• **Work to be completed**
Only the lines from the one containing "Given: Select the fourth 48 DIL socket icon" to the end of the data below belong in the answer, each repeated exactly; no pictures.

• **Information shown**
++++++++++++++++++++
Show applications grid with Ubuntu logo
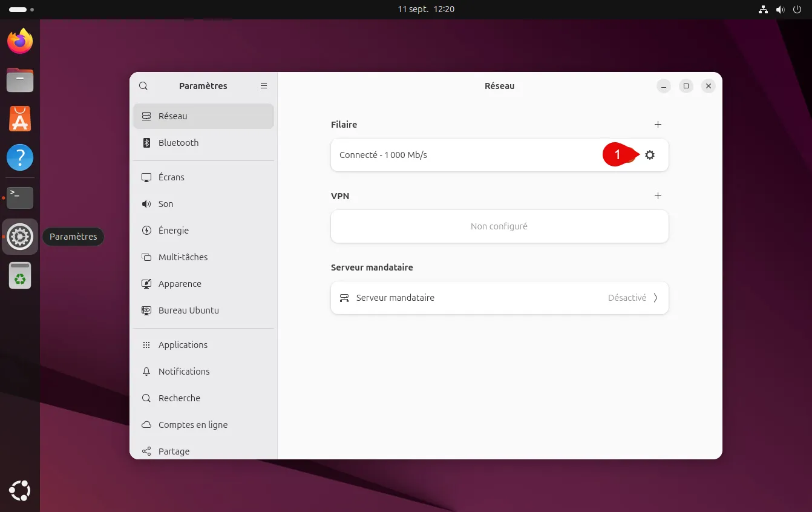 coord(20,490)
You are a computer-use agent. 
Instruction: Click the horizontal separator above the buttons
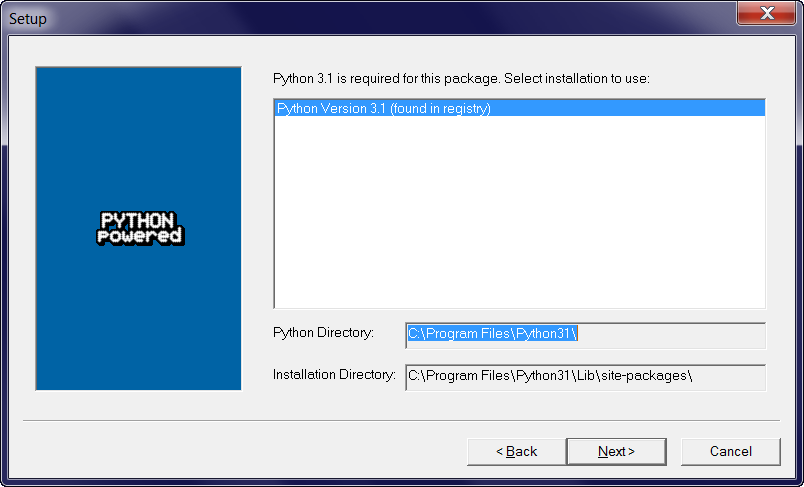tap(401, 421)
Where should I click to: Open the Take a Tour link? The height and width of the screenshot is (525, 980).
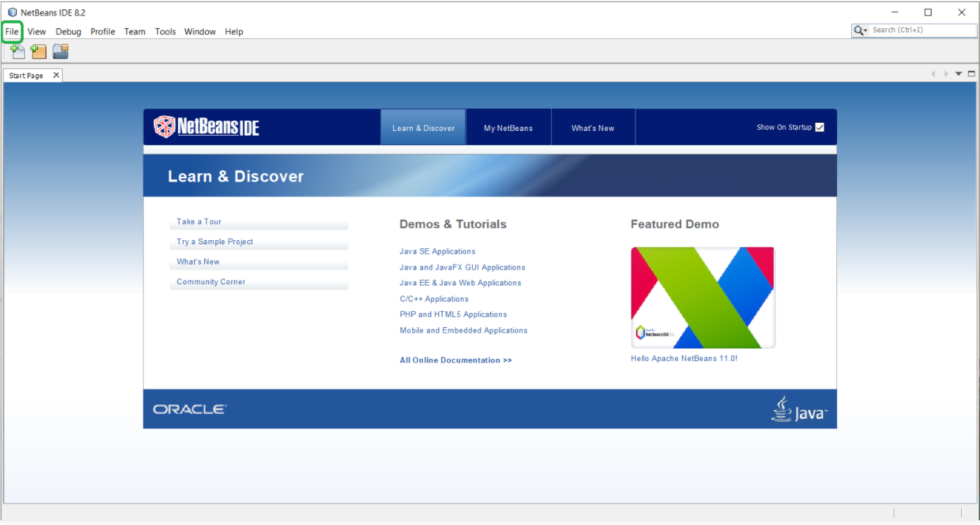click(x=198, y=221)
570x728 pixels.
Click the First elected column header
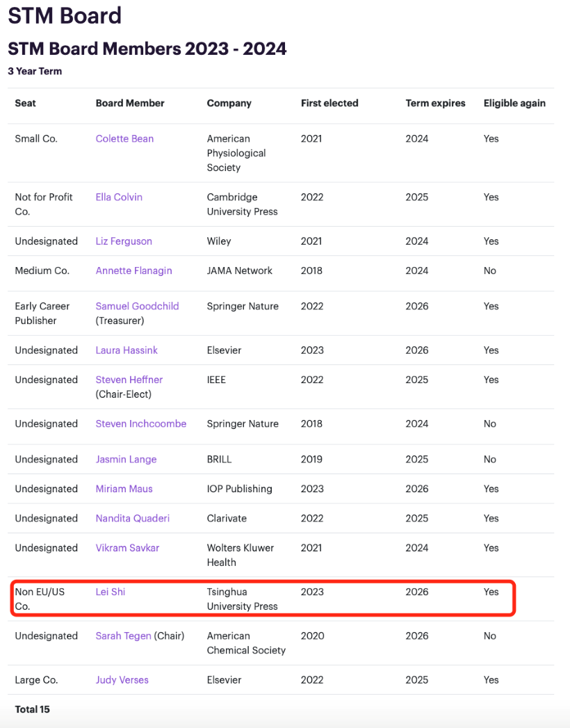329,103
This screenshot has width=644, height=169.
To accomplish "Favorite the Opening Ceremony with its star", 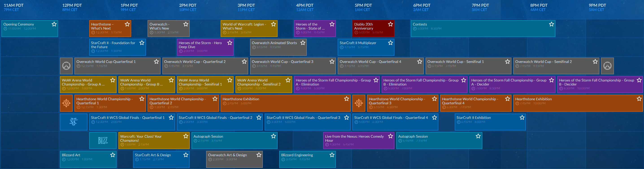I will 54,24.
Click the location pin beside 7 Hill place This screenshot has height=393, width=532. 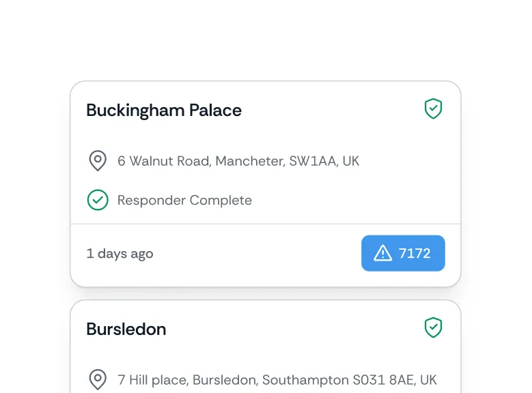(98, 379)
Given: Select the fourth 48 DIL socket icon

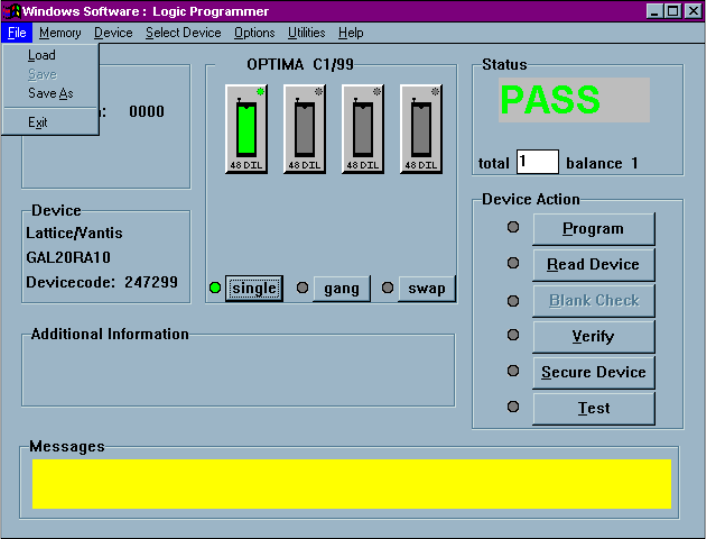Looking at the screenshot, I should (421, 129).
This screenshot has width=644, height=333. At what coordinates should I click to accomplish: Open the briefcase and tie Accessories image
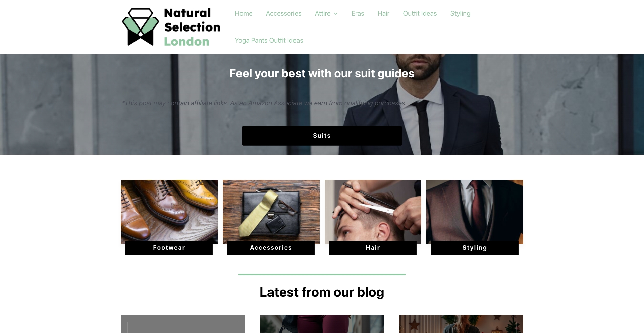click(271, 210)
++++++++++++++++++++
• **Finished exercise**
Given: Select the fourth 48 DIL socket icon

Looking at the screenshot, I should (421, 129).
This screenshot has width=644, height=333. At what coordinates should I click to accomplish: Open the briefcase and tie Accessories image
click(271, 210)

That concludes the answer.